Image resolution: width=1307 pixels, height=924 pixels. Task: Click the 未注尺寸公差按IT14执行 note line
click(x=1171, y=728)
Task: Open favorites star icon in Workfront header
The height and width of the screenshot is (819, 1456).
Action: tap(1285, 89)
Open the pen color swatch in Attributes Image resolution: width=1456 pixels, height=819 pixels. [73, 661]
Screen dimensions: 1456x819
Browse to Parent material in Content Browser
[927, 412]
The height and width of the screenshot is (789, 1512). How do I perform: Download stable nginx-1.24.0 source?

- - - - - - -

WORK INSTRUCTIONS:
Look through the entries above; copy each line where the string "Open" appears.

ANSWER FOR THE TASK:
Task: Open favorites star icon in Workfront header
Open the pen color swatch in Attributes Image resolution: width=1456 pixels, height=819 pixels. [73, 661]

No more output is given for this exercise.